→ What the task requires
Transcribe the entries without alteration, from the first line through the line containing "(x=309, y=65)".

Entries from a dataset

=-=-=-=-=

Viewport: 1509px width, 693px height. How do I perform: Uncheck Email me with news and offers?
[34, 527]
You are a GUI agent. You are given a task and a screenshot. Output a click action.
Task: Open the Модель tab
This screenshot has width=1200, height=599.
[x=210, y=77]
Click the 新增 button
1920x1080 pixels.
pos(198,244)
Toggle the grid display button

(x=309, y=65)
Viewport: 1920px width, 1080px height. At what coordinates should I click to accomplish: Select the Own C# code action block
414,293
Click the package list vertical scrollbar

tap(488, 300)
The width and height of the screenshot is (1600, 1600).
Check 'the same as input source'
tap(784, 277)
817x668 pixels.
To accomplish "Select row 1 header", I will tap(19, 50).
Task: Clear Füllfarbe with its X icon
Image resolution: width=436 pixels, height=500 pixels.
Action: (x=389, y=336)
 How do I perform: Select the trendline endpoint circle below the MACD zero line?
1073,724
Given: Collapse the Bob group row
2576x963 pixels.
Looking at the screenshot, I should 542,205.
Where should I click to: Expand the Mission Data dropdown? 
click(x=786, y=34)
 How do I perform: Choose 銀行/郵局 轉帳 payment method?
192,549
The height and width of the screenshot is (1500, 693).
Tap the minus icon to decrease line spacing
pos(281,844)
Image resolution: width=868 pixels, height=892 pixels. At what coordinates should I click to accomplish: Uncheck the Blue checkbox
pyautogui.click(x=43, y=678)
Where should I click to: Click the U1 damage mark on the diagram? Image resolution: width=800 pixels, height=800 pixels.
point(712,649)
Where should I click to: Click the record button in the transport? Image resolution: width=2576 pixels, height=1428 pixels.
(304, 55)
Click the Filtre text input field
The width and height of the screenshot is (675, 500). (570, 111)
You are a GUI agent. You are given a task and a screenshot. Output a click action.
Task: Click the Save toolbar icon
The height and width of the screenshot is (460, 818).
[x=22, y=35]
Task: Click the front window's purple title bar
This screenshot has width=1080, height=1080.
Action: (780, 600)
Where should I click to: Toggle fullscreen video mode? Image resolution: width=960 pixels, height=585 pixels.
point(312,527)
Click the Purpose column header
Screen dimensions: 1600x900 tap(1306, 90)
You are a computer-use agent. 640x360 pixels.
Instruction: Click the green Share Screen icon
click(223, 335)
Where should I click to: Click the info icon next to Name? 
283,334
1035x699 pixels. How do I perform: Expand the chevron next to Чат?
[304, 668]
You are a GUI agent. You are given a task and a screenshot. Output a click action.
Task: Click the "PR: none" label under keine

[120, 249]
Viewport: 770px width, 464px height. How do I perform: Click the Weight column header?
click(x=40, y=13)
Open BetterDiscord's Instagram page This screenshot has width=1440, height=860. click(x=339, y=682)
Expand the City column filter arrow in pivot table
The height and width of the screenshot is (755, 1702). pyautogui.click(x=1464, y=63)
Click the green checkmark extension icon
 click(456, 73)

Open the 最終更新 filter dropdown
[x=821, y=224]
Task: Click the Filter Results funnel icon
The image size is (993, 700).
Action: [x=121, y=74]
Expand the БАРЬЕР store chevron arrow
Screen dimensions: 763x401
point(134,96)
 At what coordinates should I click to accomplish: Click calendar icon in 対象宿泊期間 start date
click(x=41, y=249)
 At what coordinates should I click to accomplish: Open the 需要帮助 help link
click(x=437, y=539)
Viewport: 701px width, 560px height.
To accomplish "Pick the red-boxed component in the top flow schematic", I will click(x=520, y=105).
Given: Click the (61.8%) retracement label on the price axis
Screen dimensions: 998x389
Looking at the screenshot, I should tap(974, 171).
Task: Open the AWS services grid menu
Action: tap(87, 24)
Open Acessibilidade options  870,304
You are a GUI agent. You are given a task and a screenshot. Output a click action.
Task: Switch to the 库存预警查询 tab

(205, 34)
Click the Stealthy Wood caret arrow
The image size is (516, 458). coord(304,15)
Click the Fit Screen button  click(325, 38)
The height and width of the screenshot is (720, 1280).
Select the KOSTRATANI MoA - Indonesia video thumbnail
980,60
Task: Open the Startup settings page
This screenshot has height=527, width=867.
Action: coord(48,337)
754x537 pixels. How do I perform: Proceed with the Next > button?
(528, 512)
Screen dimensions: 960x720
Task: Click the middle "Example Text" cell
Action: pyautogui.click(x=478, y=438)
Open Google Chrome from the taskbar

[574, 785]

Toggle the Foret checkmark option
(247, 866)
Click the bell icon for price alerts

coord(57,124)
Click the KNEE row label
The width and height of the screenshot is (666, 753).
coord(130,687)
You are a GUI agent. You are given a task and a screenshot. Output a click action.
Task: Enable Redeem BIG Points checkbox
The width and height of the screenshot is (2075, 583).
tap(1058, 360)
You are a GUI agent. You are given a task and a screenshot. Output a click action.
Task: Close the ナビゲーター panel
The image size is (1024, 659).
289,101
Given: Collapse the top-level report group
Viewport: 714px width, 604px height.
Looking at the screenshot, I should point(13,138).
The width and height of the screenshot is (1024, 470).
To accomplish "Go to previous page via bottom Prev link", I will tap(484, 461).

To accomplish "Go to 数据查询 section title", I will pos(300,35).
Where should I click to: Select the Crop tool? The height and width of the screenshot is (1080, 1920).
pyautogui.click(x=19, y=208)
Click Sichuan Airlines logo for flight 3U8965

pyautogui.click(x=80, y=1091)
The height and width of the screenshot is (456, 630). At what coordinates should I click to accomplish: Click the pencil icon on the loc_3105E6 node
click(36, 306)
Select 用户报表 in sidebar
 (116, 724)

=-=-=-=-=

→ Correct response
Viewport: 1509px width, 693px height. How do I perform: Uncheck Email me with news and offers?
[34, 527]
You are a GUI agent. You are given a task and a screenshot. Output a click action.
Task: Open the Модель tab
This screenshot has width=1200, height=599.
[x=210, y=77]
Click the 新增 button
1920x1080 pixels.
pos(198,244)
Toggle the grid display button

(x=309, y=65)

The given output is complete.